> Exercise objective
Search the records for the string "menu", then copy each line where it appears.

(Beginning of Records provided)

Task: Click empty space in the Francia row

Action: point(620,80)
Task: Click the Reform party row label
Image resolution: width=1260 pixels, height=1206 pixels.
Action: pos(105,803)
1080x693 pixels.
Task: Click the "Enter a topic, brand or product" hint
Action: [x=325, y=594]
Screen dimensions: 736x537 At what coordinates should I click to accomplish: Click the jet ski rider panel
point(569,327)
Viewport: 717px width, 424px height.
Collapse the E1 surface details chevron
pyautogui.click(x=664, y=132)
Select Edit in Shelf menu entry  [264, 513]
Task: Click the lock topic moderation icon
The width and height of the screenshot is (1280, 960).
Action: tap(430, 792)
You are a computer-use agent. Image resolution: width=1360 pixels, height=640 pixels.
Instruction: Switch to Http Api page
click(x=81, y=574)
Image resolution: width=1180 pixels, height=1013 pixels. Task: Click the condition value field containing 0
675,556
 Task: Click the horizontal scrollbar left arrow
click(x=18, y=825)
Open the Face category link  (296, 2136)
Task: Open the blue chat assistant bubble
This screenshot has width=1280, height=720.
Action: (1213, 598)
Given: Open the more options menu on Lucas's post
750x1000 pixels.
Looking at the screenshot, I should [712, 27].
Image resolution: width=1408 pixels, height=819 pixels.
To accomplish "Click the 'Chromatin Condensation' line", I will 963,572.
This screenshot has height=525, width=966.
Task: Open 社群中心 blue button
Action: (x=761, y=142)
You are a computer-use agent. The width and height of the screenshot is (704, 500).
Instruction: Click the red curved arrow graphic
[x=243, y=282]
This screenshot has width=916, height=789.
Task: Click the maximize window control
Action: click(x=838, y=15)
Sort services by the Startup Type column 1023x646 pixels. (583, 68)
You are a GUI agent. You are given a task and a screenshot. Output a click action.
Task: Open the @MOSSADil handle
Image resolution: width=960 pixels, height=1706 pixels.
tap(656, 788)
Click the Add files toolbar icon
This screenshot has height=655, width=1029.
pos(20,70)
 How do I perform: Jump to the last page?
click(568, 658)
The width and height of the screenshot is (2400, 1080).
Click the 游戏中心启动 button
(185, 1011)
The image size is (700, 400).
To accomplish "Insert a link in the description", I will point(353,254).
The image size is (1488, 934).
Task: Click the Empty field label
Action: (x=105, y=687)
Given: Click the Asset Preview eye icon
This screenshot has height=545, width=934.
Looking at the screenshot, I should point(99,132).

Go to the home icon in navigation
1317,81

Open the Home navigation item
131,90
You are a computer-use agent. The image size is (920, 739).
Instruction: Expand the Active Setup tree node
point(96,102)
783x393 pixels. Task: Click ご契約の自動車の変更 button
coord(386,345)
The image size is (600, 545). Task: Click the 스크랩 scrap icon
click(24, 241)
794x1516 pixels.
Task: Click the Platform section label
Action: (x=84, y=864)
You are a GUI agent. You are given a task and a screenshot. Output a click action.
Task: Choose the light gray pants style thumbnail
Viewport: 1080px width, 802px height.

(End of Records provided)

> Expected answer
Select Edit in Shelf menu entry  [264, 513]
Given: Open the more options menu on Lucas's post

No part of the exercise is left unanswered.